Pixel coordinate grounding data
┄┄┄┄┄┄

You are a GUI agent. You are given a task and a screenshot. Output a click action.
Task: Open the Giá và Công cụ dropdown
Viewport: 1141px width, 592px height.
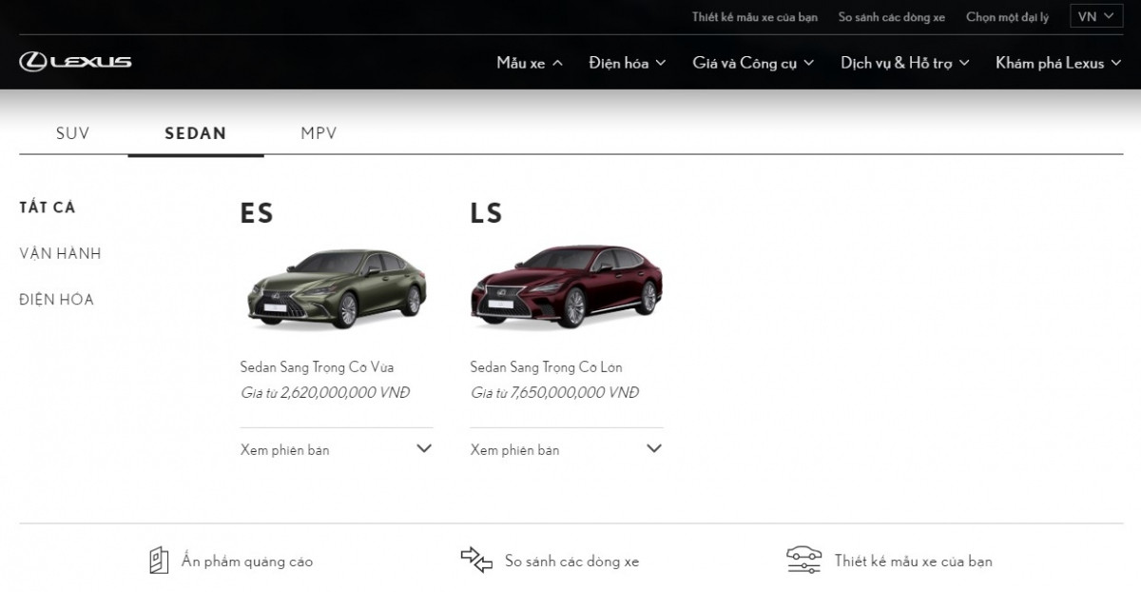pos(752,63)
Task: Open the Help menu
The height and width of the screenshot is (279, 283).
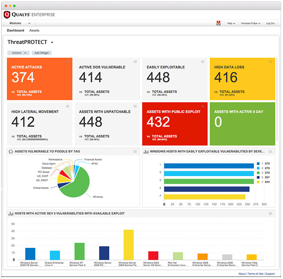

┄┄┄┄┄┄

REQUIRED WORK:
Word for word, restate the lines from the line with "Task: Open the Giá và Công cụ dropdown" through the last line of the entries, and nothing beyond them. Omit pictures.

TASK RESPONSE:
Task: Open the Giá và Công cụ dropdown
Viewport: 1141px width, 592px height.
pos(752,63)
Task: Open the Help menu
The height and width of the screenshot is (279, 283).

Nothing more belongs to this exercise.